Figure 3. Inbound SMTP sessions

The SMTP protocol logs were reviewed and it was determined that nearly all of these SMTP sessions were being sent to invalid recipients. This type of spamming is called “dictionary spamming” because the spammer’s software uses a dictionary of common names. A sample of the log is shown below:

21:15:14 212.183.55.210 telekom.at EHLO - +telekom.at 250
21:15:15 212.183.55.210 telekom.at MAIL - +From:+<vztt@telekom.at> 250
21:15:53 212.183.55.210 telekom.at RCPT - +To:<arring@somorita.com> 550
21:16:08 212.183.55.210 telekom.at RCPT - +To:<capps@somorita.com> 550
21:16:24 212.183.55.210 telekom.at RCPT - +To:<carl@somorita.com> 550
21:16:39 212.183.55.210 telekom.at RCPT - +To:<carlis@somorita.com> 550
21:16:54 212.183.55.210 telekom.at RCPT - +To:<blear@somorita.com> 550
21:17:10 212.183.55.210 telekom.at RCPT - +To:<brewer@somorita.com> 550
21:17:25 212.183.55.210 telekom.at RCPT - +To:<boykin@somorita.com> 550
21:17:39 212.183.55.210 telekom.at RCPT - +To:<burris@somorita.com> 550
21:17:55 212.183.55.210 telekom.at RCPT - +To:<carl@somorita.com> 550
21:18:12 212.183.55.210 telekom.at RCPT - +To:<butts@somorita.com> 550
21:18:27 212.183.55.210 telekom.at RCPT - +To:<bill@somorita.com> 550
21:18:41 212.183.55.210 telekom.at RCPT - +To:<blue@somorita.com> 550
21:18:57 212.183.55.210 telekom.at RCPT - +To:<bower@somorita.com> 550
21:19:12 212.183.55.210 telekom.at RCPT - +To:<castle@somorita.com> 550
21:19:27 212.183.55.210 telekom.at RCPT - +To:<atwood@somorita.com> 550
21:19:42 212.183.55.210 telekom.at RCPT - +To:<ash@somorita.com> 550
21:19:57 212.183.55.210 telekom.at RCPT - +To:<cass@somorita.com> 550

Out of nearly 1,000 attempted deliveries that were monitored from this session in this log file, only one was a valid user. This user was probably the “index case” and is how the spammer found the company’s domain in the first place.
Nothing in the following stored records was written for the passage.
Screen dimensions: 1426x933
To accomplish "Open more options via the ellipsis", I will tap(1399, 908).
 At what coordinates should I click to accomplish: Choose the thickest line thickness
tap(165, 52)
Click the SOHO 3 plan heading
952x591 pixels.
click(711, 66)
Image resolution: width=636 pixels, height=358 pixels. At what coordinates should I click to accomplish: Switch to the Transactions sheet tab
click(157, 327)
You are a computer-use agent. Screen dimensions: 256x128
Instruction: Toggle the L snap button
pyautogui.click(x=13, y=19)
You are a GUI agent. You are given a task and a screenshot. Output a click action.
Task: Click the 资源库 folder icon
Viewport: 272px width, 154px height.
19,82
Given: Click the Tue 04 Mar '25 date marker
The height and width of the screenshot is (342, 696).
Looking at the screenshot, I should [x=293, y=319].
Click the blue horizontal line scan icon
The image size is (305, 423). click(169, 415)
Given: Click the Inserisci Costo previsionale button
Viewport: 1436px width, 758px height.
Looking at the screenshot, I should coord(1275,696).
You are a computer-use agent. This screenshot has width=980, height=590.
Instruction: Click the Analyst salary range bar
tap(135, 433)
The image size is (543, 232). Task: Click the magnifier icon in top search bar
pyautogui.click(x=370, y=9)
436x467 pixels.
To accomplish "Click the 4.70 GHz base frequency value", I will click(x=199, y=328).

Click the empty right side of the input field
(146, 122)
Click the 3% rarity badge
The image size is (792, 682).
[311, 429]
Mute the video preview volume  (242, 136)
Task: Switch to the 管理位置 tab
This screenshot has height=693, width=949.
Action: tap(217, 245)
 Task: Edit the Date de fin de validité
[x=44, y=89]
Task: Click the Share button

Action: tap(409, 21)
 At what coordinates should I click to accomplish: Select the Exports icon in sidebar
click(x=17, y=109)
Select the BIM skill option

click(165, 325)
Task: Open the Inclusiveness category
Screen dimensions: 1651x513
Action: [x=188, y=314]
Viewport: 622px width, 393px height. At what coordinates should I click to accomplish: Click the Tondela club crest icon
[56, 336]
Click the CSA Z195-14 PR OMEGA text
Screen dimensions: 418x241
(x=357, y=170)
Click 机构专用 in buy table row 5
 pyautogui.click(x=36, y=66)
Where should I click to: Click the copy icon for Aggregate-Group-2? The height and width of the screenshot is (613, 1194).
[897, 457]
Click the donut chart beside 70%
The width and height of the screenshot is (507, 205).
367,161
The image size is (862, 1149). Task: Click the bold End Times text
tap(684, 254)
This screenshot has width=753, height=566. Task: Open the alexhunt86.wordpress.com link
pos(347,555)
Although initial protective measures such as using real-time block lists, an SMTP tar pit (which inserts a delay into SMTP communications associated with spam), and the Intelligent Message Filter did help dramatically reduce the amount of spam that the users were receiving in their Inboxes, the fact remained that much of the spam still made its way to the Exchange server where it was either quarantined or moved to the user’s Junk E-mail folder. The spam still consumed server, network, and user resources.

Evaluating Solutions

When Company X was evaluating solutions, they had several criteria by which they chose a solution. These criteria included:

• Reduce the amount of spam that must be processed by the Exchange server.

• Reduce the amount of spam that hits the user’s mailbox so that it does not synchronize to Windows Mobile devices, be downloaded to remote user’s mailboxes, and does not cause an Out Of Office message to be generated.

• Use a solution that is frequently updated so that both new spam techniques as well as day-zero virus threats can be detected.

• Protect the Exchange server so that it is not directly exposed to the Internet.

• Make sure that the solution is scalable and fault tolerant so that mail will not be lost during inspection and delivery.

• Reduce the amount of network bandwidth and system resources that spam is consuming.

• Require minimal administrative effort since Company X does not have a dedicated IT person.

Company X evaluated SMTP-based solutions that would operate in their perimeter network as well as third-party managed providers. The solution Customer X chose was to use a managed provider. Company X redirects its public DNS MX records to the managed provider’s data centers, the provider supplies message hygiene services such as anti-spam and antivirus protection, and the provider then forwards the messages to Company X’s Exchange server.

Company X can choose its tolerance for just how aggressively the managed provider’s systems filter for potential spam. Many users that had been seeing hundreds of spam messages in their Inboxes each day now report that they usually receive five or fewer spam messages daily.